### [Exercise requirements]
(a) In the ray–cone intersection text, what goes into the fourth column of the matrix M?
(b) Why does the ray–cone intersection text move the problem into a space where the cone's apex is the origin and its direction is the Z-axis? Explain in one to three sentences.
(c) Continue the ray–cone intersection text from its final sentence.
>> start Quoted passage
The first thing I would do is transform the problem into a space where the cone's apex and direction are the origin and Z-axis, respectively. The most important thing here is to make sure you transform the ray correctly. The easiest way to do this is to create an arbitrary basis where the cone's direction is the Z-axis, and the X- and Y-axis can be anything provided they're perpendicular to each other and the Z-axis. Plug those axis into the first three columns of a 4x4 matrix 'M', then plug the cone's apex into the fourth column. Basically, it's a transformation matrix. Take the ray's origin 'O' and direction 'D' and make homogeneous 4D vectors out of them (where W is 1 for the origin and 0 for the ray), then do M-1O and M-1D to get the new origin and direction for the ray.

This transformation allows us to describe the cone using the equation x2 + y2 = Az2, where A is some factor that takes into account the spread of the cone. When y is 0, we have the relation x2 = Az2, or x = sqrt(A)z, which is the same as sqrt(A) = x/z. Well is just so happens that the spread of the cone, cos(θ), also happens to be x/z when y is 0. This means that sqrt(A) = cos(θ), or A = cos2(θ).
>> end Quoted passage
>> start Given data
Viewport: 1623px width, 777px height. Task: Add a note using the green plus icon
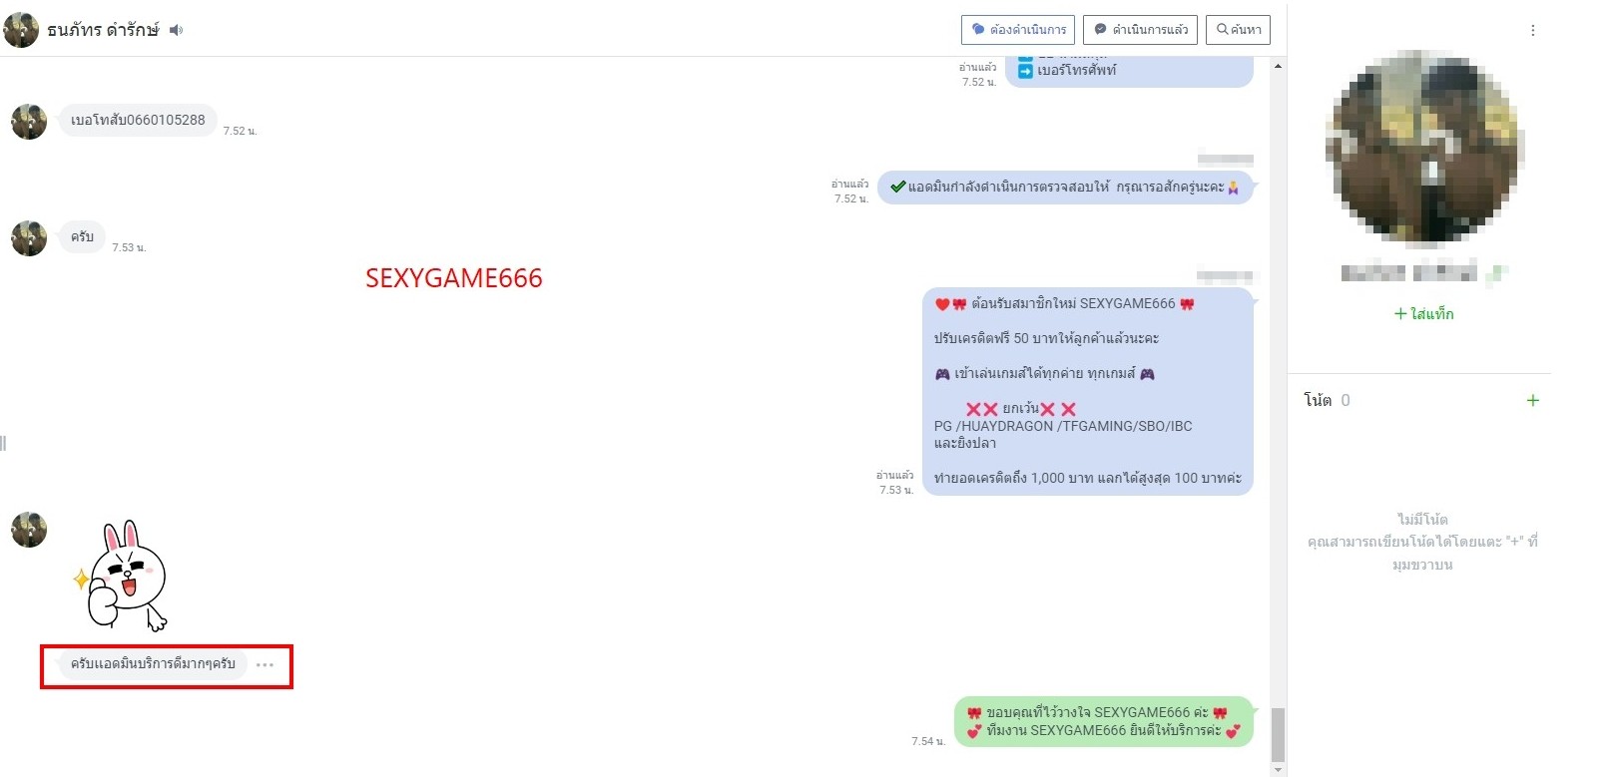[x=1532, y=401]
>> end Given data
### [Replies]
(a) The cone's apex.

(b) In that space, the cone can be described by the simple equation x² + y² = Az². Here A is a factor that accounts for the cone's spread.

(c)
If we take the parametric equation of the ray in this new space and plug it into the above equation, you should be able to solve for the parameter 't', which will give you the intersection point. You also mentioned that there was a spherical cap. To this end I propose you do two intersection tests, a ray-cone test and a ray-sphere test, and compare the results. If the ray origin is within the cone spread, you know that it can only intersect the cap, so you only test against the sphere. If the ray origin is inside the sphere but outside the cone, you know it can only intersect the cone. If it's outside both the sphere and the cone, then you perform both tests and use the parameters and intersection points to determine which feature (the cone or the sphere) the ray actually hit. One that is done, you transform the solution 'P' back into the original space using MP (where M is the matrix we built previously).

I'm sorry if that was a little incoherent, like I said it was all off the top of my head and it's pretty late :) It certainly isn't the fastest or most clever method, but it should work if I didn't forget anything. Maybe someone else has something better...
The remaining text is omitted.